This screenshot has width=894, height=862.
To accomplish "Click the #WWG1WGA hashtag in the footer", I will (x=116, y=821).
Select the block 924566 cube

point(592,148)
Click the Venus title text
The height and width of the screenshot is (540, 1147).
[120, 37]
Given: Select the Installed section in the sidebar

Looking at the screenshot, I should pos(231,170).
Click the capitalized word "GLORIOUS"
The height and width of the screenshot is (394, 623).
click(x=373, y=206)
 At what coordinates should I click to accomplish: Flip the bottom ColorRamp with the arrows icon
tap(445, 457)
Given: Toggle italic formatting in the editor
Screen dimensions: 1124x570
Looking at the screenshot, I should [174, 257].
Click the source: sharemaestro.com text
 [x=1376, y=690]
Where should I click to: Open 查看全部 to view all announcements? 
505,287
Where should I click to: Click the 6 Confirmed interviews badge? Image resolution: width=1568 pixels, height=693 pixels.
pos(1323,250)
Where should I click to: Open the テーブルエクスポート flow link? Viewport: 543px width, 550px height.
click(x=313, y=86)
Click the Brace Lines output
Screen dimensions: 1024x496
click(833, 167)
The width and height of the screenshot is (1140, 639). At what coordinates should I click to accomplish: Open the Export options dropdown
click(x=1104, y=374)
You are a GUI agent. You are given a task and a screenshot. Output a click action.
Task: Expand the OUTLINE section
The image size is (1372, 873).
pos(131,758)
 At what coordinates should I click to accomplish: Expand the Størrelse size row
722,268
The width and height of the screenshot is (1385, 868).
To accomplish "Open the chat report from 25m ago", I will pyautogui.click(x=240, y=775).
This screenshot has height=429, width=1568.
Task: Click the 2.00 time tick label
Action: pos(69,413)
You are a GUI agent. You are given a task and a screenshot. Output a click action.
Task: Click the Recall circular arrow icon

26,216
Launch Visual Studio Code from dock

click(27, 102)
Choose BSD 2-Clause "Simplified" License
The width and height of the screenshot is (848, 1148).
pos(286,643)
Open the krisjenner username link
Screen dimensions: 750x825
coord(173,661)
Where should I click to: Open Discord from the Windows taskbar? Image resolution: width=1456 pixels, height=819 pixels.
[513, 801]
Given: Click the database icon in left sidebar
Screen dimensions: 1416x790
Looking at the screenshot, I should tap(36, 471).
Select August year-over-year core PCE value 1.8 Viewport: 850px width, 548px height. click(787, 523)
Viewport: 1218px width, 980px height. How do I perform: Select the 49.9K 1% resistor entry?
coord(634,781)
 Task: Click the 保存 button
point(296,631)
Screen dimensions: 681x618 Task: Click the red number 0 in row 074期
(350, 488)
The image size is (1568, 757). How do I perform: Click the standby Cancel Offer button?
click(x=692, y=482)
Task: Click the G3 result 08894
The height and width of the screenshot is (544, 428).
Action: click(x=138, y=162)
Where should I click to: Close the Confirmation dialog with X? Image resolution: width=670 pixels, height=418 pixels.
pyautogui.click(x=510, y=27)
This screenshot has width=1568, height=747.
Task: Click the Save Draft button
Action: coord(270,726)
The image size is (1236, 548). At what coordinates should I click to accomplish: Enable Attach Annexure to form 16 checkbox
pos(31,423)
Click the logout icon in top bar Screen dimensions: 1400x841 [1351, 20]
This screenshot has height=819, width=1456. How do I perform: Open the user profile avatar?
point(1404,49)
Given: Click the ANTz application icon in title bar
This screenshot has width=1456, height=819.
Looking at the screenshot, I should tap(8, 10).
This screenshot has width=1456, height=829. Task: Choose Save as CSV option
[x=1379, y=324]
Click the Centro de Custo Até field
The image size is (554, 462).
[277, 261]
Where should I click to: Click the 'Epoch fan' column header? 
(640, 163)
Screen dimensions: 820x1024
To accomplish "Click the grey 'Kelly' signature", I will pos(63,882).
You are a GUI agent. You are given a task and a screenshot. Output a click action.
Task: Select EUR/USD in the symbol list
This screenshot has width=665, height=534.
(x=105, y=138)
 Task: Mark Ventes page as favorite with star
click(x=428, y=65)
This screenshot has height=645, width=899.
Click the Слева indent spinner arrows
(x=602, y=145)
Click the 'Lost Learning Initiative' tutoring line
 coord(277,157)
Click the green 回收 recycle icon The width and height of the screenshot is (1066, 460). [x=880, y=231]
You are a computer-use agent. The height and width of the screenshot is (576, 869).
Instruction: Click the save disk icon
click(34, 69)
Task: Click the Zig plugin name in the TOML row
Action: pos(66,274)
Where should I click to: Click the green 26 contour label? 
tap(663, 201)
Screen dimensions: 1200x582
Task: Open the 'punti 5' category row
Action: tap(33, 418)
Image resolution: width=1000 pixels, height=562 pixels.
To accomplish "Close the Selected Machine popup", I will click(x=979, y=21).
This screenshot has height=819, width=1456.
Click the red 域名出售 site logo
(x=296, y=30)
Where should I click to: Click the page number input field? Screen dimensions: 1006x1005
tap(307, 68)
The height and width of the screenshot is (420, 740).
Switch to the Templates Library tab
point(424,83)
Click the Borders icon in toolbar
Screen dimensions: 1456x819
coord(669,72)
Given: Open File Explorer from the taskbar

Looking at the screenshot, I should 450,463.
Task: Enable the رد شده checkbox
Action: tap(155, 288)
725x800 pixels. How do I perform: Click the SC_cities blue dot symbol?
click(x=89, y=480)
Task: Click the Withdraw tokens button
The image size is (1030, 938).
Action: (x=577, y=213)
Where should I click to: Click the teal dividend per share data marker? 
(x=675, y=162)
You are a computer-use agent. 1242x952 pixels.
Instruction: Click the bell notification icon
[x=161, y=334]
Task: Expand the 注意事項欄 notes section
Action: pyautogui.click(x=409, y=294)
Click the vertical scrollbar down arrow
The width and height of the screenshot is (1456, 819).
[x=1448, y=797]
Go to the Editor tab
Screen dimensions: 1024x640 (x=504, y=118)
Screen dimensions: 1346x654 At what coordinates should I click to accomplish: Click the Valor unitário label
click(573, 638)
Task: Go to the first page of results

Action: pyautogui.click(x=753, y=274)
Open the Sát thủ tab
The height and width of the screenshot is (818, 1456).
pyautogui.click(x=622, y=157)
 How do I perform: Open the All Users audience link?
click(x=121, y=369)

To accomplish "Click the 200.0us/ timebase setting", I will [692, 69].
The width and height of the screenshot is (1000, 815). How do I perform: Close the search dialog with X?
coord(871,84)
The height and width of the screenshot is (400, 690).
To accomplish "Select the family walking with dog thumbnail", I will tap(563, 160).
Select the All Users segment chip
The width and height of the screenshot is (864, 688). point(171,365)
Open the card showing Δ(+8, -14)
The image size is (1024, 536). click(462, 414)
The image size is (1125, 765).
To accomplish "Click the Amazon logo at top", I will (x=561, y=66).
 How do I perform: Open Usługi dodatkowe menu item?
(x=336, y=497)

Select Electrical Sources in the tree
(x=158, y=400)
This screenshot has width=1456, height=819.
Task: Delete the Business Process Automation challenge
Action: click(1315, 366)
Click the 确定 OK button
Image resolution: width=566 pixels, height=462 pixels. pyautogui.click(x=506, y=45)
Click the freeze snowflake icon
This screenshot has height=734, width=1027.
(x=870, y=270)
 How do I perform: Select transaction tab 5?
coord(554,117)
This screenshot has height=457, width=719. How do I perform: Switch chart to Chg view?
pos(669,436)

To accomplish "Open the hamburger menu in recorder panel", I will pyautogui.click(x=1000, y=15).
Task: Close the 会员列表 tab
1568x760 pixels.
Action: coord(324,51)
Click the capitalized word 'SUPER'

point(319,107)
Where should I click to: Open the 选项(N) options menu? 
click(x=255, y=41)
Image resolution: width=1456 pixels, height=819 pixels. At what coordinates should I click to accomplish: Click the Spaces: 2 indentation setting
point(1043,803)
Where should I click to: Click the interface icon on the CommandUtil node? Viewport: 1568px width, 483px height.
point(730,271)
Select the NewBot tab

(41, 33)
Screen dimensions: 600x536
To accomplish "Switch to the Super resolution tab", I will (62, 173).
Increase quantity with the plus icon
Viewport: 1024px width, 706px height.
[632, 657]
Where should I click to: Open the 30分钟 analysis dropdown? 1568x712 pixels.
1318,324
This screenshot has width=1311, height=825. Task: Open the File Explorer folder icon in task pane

__Set task__: Return the entries unchanged, starting at the line that has "The height and width of the screenshot is (420, 740)." and stopping after the line that has "Action: tap(155, 288)".

__Task output__:
The height and width of the screenshot is (420, 740).
Switch to the Templates Library tab
point(424,83)
Click the Borders icon in toolbar
Screen dimensions: 1456x819
coord(669,72)
Given: Open File Explorer from the taskbar

Looking at the screenshot, I should 450,463.
Task: Enable the رد شده checkbox
Action: tap(155, 288)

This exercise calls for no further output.